> [Task details]
Repeat word for word every line of the data below, from the first through the line containing "Task: Collapse the Tomcat Details section", and stop there.

══ Record set ══

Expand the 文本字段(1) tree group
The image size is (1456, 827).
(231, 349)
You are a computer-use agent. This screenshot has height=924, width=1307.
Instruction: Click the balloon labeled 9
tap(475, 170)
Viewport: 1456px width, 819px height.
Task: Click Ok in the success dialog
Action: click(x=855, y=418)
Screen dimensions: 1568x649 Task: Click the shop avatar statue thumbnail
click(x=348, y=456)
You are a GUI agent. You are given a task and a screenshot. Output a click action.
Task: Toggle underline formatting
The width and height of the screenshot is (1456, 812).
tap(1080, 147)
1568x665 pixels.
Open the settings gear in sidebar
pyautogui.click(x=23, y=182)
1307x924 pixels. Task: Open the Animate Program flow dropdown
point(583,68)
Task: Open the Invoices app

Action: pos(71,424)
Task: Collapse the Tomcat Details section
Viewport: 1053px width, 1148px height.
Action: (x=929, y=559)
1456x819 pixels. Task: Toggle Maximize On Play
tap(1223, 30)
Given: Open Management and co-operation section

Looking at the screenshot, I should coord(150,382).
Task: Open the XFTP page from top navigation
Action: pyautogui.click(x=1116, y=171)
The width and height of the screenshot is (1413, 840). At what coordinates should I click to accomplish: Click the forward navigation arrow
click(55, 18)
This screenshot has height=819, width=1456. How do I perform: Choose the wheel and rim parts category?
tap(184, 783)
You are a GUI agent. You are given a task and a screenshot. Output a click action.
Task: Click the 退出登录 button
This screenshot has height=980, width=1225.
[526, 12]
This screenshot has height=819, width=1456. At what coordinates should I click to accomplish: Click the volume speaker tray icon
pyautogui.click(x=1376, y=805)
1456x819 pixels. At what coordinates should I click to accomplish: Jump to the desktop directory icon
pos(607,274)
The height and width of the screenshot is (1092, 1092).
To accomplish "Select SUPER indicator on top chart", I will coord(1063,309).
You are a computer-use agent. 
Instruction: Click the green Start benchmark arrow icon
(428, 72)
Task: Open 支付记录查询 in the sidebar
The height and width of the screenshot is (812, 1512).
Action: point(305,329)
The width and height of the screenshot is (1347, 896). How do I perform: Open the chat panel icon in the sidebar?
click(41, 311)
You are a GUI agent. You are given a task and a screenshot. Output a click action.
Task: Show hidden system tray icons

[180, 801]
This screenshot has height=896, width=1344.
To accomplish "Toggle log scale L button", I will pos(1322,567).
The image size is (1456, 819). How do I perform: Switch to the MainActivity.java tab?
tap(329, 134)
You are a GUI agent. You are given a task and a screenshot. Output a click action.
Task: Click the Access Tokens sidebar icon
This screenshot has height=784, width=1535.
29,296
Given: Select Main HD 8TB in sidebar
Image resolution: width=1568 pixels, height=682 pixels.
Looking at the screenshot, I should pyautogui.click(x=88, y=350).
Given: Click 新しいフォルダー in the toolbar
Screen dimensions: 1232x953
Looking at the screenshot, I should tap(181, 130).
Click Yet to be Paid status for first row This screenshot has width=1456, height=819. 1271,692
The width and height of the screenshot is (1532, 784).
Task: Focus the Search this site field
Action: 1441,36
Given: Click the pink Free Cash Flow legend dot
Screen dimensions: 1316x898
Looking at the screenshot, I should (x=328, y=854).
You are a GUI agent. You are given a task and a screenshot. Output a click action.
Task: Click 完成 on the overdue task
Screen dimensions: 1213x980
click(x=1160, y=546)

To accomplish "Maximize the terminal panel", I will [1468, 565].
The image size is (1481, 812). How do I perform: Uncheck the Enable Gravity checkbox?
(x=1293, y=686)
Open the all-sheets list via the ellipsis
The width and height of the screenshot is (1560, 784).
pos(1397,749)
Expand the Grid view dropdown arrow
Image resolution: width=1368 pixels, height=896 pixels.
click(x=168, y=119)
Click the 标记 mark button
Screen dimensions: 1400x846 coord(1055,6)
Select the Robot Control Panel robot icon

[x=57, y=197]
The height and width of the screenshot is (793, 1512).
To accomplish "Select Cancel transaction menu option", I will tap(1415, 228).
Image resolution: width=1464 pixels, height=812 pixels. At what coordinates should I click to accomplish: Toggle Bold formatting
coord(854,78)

═══

> [Exercise result]
Expand the 文本字段(1) tree group
The image size is (1456, 827).
(231, 349)
You are a computer-use agent. This screenshot has height=924, width=1307.
Instruction: Click the balloon labeled 9
tap(475, 170)
Viewport: 1456px width, 819px height.
Task: Click Ok in the success dialog
Action: click(x=855, y=418)
Screen dimensions: 1568x649 Task: Click the shop avatar statue thumbnail
click(x=348, y=456)
You are a GUI agent. You are given a task and a screenshot. Output a click action.
Task: Toggle underline formatting
The width and height of the screenshot is (1456, 812).
tap(1080, 147)
1568x665 pixels.
Open the settings gear in sidebar
pyautogui.click(x=23, y=182)
1307x924 pixels. Task: Open the Animate Program flow dropdown
point(583,68)
Task: Open the Invoices app

Action: pos(71,424)
Task: Collapse the Tomcat Details section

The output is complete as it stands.